Tomrum est une performance conçue par la compagnie Danoise Carte Blanche. Des artistes Australiens, Français, Catalans et Danois ce sont installés pour un mois dans un collège à Viborg, Danemark, et ont transformé le hall principal en une installation poétique immersive. Un espace onirique de réflexion et d'émerveillement où la lumière et l'obscurité, les odeurs et les sons piquent notre curiosité et nous invitent à questionner ce que nous savons du monde. Le public devra laisser ses chaussures, son téléphone et sa montre à l'entrée pour entrer dans un lieu en dehors de la vie de tous les jours.
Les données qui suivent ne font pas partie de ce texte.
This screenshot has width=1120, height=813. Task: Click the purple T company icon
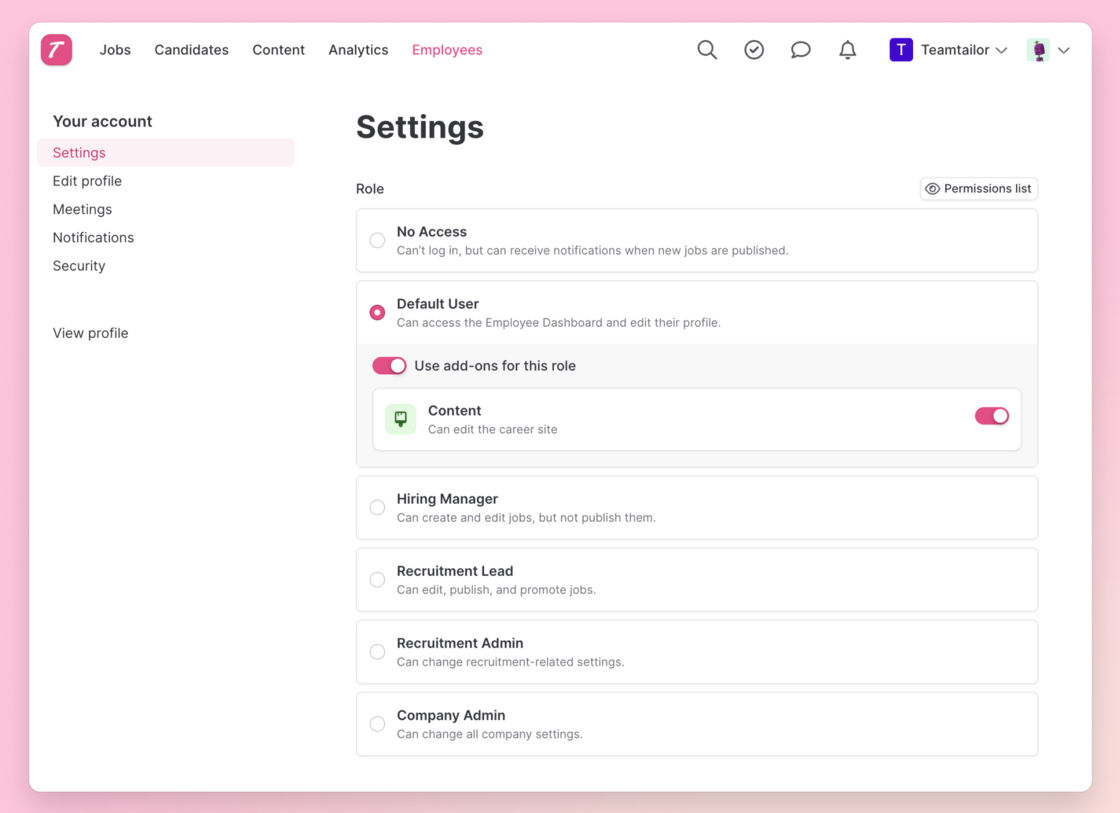coord(901,50)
Ici, le temps est suspendu, pour permettre de se perdre dans les nombreux récits poétiques qui se cachent dans les coins et recoins du grand hall. 

Le spectacle s'est joué pendant deux semaines au Gymnasium Katedralskole de Viborg, en décembre 2018. Le public pouvait rester dans l'espace aussi longtemps qu'il le souhaitait. 
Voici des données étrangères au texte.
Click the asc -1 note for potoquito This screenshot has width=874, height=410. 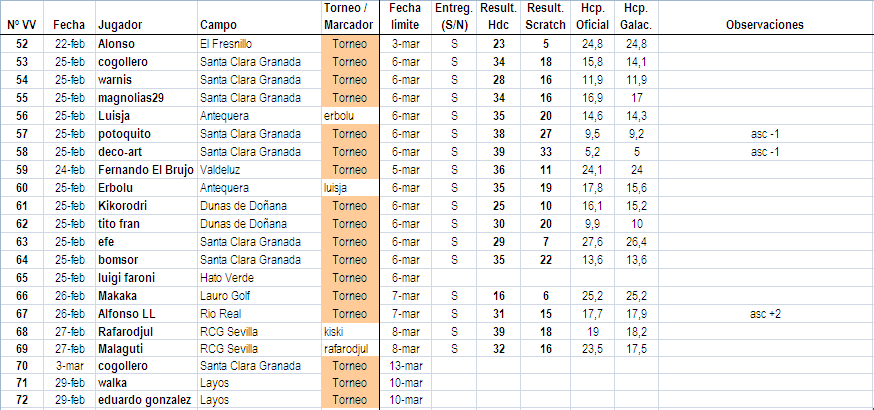pos(765,134)
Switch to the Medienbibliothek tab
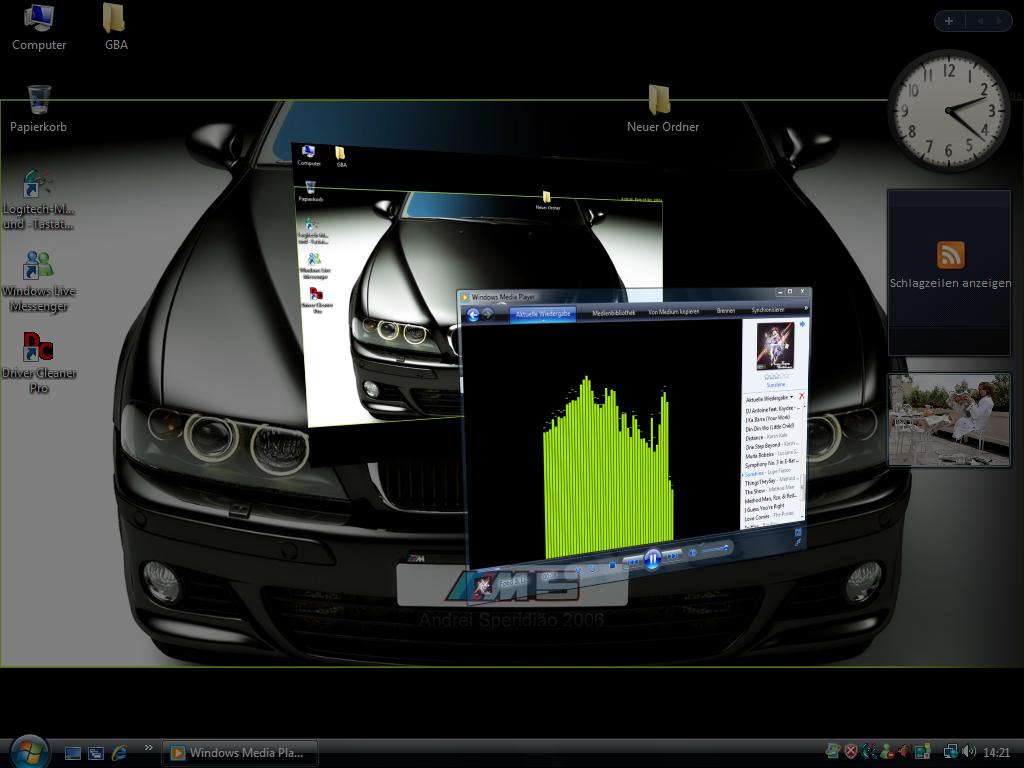The height and width of the screenshot is (768, 1024). click(613, 313)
En plus de l'installation, l'équipe du spectacle a mené une recherche avec les élèves et professeurs autour de la notion d'apprentissage, d'éducation et leur lien avec l'émerveillement. Certaines classes ont été impliquées dans le processus créatif qui a mené à la création de la performance. 

L'espace de Tomrum avait une soundscape très détaillée qui évoluait cycliquement, plongeant la pièce dans différentes ambiances. Pour leur conception, Raphaël Mars s'est basé sur les univers visuels de l'espace, et sur la dramaturgie conçue par Sara Topsøe-Jensen, metteuse-en-scène. En résulte un son rythmique et organique, avec énormément de samples de sons de la nature (arbres, ruisseaux, oiseaux, pluie...) de son captés par la Nasa dans l'espace, ainsi qu'un certain nombre de sons captés par Raphaël dans les couloirs de l'école elle-même, et assemblés pour créer un paysage sonore à la fois familier et poétique.